More important, Balko says, “at least five and probably six justices” indicated they would oppose a school district that did try to “ban advocacy of reforming the drug laws.” He notes: “Justice Stevens (joined by Ginsburg and Souter) in fact wrote a pretty amazing opinion, one that could have been written by any activist for reforming the drug laws. He even recognized the similarities between drug and alcohol prohibition…”
“I think this is heartening language to hear from three Supreme Court justices,” Balko writes. “And I would guess that Breyer generally agrees with the sentiment, as well.” In addition, Justices Alito and Kennedy concurred, indicating that they “would not uphold a public school’s decision to censor student speech related to the drug war that was political in nature.”
Balko then does the math and concludes, “Five justices have expressly announced that public school censorship of political speech related to the war on drugs won’t stand. And it’s likely that a sixth (Breyer) would join them.”
Forging a Deal on Guantanamo
The Washington Post editorial page sees the potential for a grand bargain between President Bush and the Democratic Congress on the closure of Guantanamo Bay:
Despite last year’s failure, Mr. Bush still has the opportunity to strike a deal with Congress. He can and should offer a lot: the closure of Guantanamo and major improvements in the commissions and tribunals. In particular, those suspects to be held without trial as unlawful enemy combatants should be given far more due process. They should have lawyers and be allowed to call witnesses and challenge evidence. Their cases should be considered by full-fledged judges whose decisions can be appealed, and reviews should occur more frequently. This is far from impractical: Israel and, until recently, Britain have successfully used similar administrative systems to hold suspected terrorists.

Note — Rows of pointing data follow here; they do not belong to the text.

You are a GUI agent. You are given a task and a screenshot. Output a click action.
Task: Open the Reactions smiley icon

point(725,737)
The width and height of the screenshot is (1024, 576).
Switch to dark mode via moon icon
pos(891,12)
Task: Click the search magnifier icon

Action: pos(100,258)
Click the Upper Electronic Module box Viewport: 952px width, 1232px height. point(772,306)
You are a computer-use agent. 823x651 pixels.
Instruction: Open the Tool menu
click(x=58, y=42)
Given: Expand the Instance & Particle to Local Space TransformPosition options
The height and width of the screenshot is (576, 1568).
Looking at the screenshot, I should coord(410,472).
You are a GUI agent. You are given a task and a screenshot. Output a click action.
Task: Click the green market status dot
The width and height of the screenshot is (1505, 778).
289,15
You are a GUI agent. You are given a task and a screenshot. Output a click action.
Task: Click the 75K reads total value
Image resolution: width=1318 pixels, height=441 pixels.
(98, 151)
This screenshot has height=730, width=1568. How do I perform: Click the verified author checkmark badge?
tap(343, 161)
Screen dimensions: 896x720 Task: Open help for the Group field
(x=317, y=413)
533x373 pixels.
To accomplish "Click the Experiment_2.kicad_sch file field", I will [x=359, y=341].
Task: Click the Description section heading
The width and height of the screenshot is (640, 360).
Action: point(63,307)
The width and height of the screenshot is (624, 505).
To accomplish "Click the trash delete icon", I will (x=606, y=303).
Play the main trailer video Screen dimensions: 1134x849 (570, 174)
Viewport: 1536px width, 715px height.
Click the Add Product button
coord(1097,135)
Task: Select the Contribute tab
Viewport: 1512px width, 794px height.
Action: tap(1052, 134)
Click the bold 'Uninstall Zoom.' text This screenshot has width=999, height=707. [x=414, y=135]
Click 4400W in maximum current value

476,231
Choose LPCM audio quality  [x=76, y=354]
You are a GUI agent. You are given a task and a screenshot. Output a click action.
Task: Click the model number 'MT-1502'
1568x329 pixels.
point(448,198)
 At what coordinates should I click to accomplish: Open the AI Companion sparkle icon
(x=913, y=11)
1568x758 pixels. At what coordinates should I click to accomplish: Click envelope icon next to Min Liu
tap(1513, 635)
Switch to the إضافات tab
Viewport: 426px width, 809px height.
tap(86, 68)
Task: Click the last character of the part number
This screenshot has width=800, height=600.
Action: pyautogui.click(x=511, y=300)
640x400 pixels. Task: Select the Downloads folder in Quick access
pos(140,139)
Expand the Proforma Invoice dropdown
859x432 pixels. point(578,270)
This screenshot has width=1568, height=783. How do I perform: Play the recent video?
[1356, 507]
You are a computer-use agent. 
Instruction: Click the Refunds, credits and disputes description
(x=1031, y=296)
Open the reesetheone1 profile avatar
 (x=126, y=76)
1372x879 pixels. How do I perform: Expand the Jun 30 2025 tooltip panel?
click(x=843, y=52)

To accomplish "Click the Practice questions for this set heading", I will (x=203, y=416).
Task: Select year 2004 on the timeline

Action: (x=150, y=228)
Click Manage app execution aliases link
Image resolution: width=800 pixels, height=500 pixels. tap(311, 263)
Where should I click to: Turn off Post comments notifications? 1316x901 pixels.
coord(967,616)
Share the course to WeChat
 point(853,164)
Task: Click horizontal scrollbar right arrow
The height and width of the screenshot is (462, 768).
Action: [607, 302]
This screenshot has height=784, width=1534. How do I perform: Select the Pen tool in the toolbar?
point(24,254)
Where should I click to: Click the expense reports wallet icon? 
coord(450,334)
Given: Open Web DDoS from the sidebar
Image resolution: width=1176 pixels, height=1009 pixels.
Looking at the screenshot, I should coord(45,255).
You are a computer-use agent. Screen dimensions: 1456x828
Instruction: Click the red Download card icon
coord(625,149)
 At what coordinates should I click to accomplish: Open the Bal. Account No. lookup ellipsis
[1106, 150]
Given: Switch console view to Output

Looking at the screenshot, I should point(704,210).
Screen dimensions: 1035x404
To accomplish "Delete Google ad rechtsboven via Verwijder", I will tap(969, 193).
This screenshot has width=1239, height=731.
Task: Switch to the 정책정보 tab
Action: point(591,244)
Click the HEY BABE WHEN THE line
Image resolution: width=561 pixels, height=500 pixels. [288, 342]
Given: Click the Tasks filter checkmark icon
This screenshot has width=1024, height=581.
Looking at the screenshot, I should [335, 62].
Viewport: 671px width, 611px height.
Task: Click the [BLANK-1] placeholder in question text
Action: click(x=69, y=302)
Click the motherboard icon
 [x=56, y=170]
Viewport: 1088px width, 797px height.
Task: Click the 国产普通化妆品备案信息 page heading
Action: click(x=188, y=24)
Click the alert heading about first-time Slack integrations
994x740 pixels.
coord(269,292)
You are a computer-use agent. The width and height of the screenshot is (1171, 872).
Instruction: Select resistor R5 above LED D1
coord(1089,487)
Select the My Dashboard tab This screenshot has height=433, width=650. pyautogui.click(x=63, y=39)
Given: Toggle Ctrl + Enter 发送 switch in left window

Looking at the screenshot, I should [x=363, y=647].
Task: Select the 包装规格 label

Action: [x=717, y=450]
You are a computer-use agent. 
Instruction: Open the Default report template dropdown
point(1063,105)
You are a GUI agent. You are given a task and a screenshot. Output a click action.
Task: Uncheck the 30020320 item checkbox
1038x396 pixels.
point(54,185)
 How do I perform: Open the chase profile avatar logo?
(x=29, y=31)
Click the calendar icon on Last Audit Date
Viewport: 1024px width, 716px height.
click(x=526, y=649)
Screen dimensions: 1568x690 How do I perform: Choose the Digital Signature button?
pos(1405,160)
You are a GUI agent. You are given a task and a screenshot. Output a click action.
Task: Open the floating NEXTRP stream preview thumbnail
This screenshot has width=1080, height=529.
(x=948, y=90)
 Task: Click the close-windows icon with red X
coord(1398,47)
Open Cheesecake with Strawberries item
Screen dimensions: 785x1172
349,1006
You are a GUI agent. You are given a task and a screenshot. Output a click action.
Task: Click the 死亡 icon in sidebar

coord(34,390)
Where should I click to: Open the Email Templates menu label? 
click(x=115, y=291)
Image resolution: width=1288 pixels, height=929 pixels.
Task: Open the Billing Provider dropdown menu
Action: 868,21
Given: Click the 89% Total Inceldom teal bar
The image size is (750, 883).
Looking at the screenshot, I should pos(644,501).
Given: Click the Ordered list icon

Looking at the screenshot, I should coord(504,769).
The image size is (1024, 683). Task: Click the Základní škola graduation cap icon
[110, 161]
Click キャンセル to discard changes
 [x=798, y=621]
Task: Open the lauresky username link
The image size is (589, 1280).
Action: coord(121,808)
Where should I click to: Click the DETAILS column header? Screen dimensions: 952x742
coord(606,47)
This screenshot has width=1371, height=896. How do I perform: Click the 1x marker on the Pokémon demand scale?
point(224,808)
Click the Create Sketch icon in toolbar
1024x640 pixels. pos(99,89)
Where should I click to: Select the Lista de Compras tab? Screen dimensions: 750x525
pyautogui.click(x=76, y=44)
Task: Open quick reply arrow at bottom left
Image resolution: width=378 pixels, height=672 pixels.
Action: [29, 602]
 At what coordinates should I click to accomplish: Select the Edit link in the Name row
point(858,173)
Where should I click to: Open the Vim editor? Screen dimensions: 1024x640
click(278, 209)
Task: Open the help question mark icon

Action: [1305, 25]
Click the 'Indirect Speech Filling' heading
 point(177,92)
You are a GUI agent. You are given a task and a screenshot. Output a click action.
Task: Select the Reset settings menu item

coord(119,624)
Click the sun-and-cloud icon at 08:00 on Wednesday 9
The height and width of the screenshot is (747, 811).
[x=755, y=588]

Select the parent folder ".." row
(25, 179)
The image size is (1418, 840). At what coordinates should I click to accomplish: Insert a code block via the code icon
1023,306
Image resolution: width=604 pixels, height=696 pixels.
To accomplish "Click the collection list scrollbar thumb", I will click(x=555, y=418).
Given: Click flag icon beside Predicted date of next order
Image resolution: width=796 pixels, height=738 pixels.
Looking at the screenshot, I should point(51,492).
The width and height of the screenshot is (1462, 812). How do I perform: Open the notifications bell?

In exchange, Mr. Bush can seek Congress’s authorization to hold a limited number of foreigners in the United States without charge and to try some suspects — such as the top leaders of al-Qaeda — under rules that would depart from those of conventional courts-martial and criminal trials. He could create a legal system for the war on terrorism that could serve future presidents. If he fails to act, he will be remembered as the president who created the terrible mistake that is Guantanamo — and who missed his chance to fix it.
Another vote for defunding the veep: “Beyond an opportunity to settle some scores with a secretive Washington operator, a legislative fight over Cheney’s budget would also mean a chance to discuss a 30-year history of extralegal expansion of that office’s powers,” Michael Currie Schaffer writes in The New Republic Online. Schaffer later adds:
Ironically, the rise of the imperial vice presidency coincides with the assault, so lamented by Cheney, on the imperial presidency. In 1974, as Richard Nixon was being driven from office, the veep got his own official mansion. Three years later, informal Jimmy Carter gave Walter Mondale a formal office in the White House. Of course, everything he did there was at the sufferance of the president: Carter, Reagan, or Clinton could all have cut their vice presidents out of the loop for any reason, or no reason at all. But the country slowly got used to the idea of an engaged, quasi-executive vice president who served on the basis of his elected power and not just on the basis of his relationship with the president. Not even Dan Quayle could undo the precedent. Thirty years down the road, that office not only remains in the White House, but its visitors’ log is off limits to the general public.